In the current landscape, the Red Sea has transitioned from a shared global commons into a primary theater of fragmented sovereignty, where the Gulf states have effectively replaced international legal frameworks with their own autonomous security architectures. As the influence of the international organizations wanes, incapable of addressing the “veto-locked” instability, middle powers like Saudi Arabia and the UAE have emerged as the region’s de facto security providers, prioritizing transactional, maritime-centered alliances over rigid multilateralism. This “self-rule” is manifest in the proliferation of dual-use logistical hubs and “security-for-access” deals, such as the Israel-Somaliland diplomatic realignment and the Saudi-led Red Sea Council, which prioritize the containment of rivals like Iran and Turkey over universal norms. Ultimately, the region is no longer governed by the collective ideals of the post-Cold War era but by a realist disequilibrium where power is projected through the control of strategic corridors and the “militarization of the political marketplace.

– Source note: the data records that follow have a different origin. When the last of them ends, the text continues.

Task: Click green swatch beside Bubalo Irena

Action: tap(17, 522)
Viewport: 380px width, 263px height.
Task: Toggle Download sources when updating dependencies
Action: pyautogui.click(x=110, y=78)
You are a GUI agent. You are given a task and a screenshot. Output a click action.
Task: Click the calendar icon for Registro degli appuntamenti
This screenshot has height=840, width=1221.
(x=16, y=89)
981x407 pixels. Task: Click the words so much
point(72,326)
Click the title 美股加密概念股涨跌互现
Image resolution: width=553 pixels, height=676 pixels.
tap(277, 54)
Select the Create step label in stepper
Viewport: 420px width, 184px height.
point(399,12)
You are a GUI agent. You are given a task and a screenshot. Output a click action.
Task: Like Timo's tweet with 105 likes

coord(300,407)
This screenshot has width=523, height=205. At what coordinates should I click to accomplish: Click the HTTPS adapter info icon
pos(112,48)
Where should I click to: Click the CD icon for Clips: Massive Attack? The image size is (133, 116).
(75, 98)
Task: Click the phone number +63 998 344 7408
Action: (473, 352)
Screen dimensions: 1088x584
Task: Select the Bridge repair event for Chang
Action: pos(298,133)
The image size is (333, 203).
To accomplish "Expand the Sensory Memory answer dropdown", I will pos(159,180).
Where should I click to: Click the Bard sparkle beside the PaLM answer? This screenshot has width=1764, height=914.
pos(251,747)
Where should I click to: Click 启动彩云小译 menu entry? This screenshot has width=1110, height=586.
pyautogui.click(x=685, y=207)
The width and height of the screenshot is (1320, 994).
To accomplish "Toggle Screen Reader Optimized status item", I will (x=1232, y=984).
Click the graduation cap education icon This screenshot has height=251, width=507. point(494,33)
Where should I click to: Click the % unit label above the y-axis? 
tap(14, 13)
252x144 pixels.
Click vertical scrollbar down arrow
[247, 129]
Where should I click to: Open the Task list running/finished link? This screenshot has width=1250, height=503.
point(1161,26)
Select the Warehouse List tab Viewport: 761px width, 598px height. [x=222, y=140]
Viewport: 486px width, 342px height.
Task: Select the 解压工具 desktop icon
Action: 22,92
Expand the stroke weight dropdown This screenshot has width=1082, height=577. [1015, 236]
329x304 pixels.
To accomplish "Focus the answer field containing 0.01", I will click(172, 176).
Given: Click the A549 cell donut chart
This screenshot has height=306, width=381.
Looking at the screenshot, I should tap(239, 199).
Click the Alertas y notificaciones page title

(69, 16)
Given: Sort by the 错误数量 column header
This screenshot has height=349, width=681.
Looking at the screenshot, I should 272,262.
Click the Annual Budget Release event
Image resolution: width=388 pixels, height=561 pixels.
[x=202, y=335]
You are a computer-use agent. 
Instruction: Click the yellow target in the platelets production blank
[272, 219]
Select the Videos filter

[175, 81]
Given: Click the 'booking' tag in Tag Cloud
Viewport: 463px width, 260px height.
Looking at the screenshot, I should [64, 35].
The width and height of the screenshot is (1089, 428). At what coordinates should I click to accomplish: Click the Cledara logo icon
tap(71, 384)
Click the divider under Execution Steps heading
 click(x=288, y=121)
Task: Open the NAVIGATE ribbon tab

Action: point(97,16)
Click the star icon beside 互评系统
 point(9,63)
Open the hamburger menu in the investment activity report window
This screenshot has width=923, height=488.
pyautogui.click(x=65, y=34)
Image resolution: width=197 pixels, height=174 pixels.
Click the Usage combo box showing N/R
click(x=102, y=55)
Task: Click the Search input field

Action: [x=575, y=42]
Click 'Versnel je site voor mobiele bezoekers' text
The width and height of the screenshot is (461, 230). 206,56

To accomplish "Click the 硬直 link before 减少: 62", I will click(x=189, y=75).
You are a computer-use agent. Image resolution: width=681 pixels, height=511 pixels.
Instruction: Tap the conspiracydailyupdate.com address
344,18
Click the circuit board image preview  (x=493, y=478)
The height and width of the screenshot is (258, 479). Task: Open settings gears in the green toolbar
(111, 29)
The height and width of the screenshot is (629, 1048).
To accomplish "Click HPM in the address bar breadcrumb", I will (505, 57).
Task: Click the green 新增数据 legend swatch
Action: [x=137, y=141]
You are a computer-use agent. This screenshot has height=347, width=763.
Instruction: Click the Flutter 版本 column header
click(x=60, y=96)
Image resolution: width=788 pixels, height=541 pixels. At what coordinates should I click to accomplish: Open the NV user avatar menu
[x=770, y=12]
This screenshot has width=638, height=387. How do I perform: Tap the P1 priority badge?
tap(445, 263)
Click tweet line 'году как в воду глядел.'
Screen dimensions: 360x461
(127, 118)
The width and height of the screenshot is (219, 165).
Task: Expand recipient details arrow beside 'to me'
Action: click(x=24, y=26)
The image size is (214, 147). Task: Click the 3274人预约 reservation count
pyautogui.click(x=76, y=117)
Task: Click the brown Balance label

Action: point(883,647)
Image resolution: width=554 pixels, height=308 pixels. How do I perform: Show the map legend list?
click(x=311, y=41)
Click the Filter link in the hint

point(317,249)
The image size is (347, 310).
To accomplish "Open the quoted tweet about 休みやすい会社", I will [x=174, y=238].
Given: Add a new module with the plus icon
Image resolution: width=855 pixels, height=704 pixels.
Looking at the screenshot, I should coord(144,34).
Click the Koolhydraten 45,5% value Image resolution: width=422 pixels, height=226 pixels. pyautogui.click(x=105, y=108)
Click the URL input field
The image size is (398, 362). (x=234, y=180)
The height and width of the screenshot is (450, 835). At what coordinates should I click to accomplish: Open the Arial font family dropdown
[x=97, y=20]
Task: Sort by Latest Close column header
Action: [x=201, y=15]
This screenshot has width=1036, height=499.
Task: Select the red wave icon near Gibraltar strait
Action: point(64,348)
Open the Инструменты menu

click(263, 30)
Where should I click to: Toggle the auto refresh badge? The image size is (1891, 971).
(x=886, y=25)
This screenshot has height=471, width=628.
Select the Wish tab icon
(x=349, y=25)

We are transitioning from the era of global liberal convergence into a period of strategic realignment where national security dictates economic and social policy. In this new landscape, the survival of the state depends on its ability to achieve operational resilience balancing technological innovation with the hardening of domestic systems against external shocks. Success will not be determined by ideological purity, but by the agility of hybrid governance models that can navigate a fragmented, polyarchic world where influence is exerted through cognitive and supply-chain dependencies rather than traditional warfare. Ultimately, the future belongs to those who replace complacency with a vigilant, security-first posture, transforming systemic disruption into a competitive advantage to build a new, durable order.